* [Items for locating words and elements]
---
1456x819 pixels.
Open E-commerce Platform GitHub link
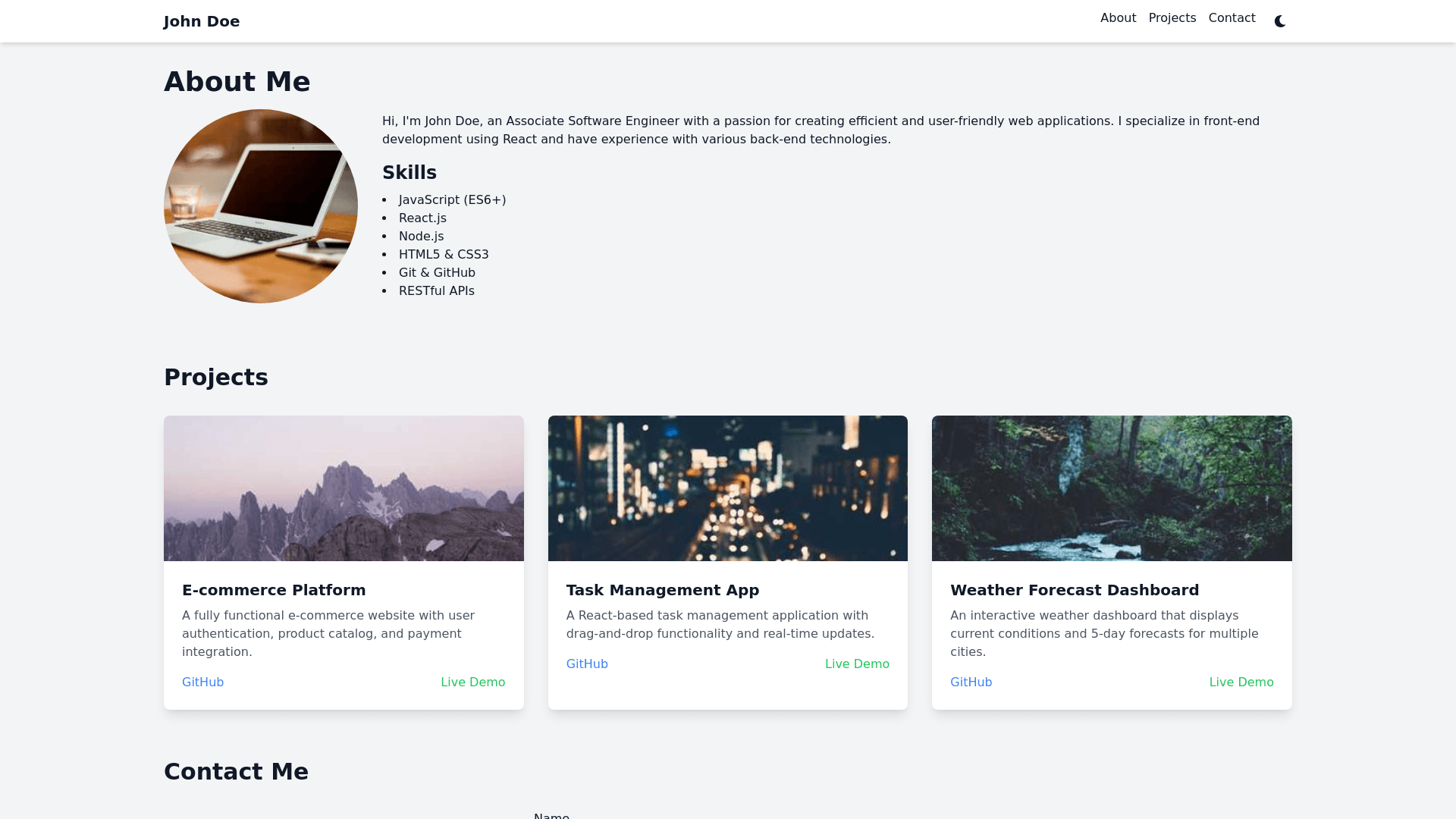(x=202, y=682)
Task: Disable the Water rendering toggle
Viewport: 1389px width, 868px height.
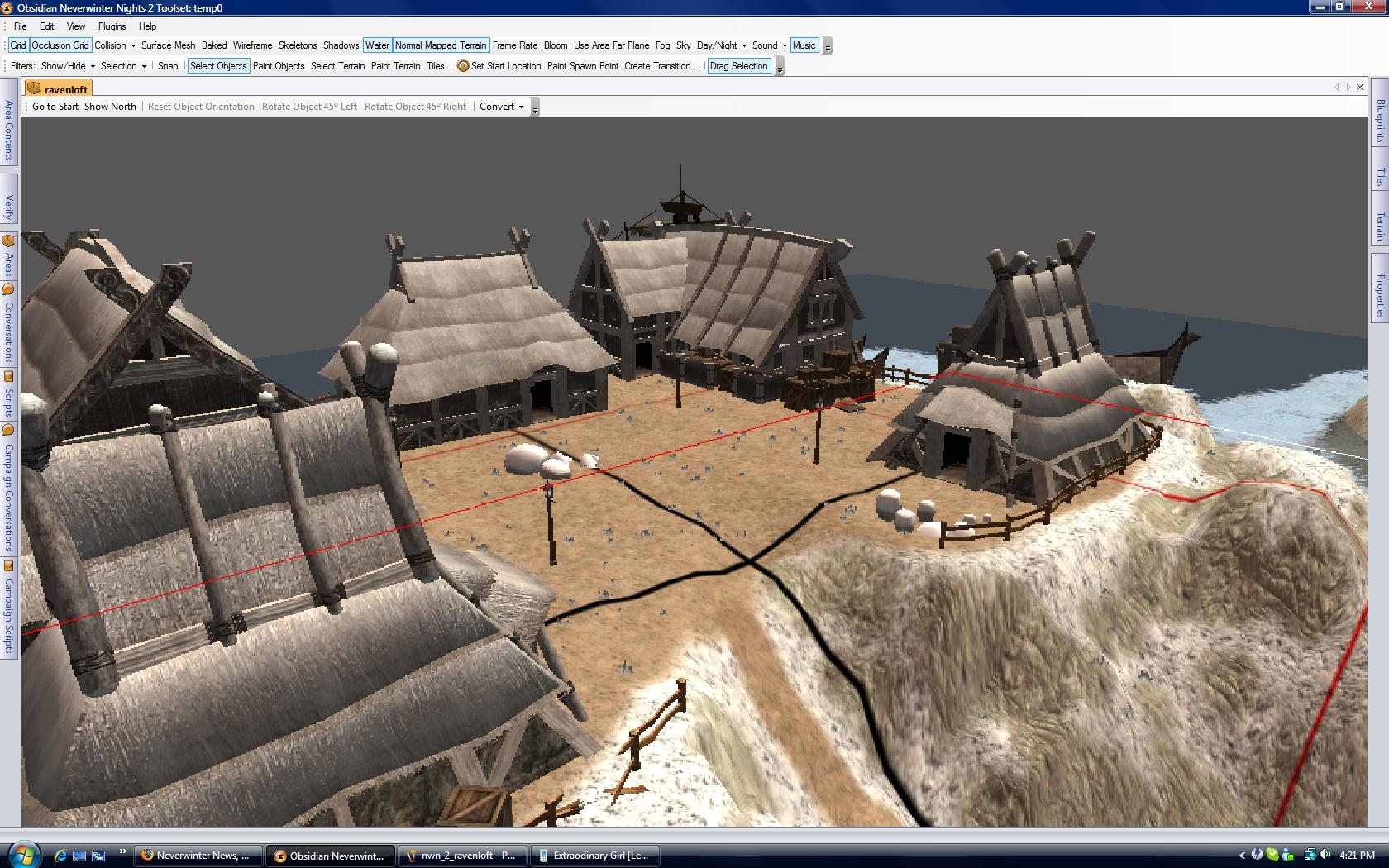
---
Count the lines in the items above that contain the string "Viewport", matching case. Give only the number.

* [ANSWER TO THE EXERCISE]
1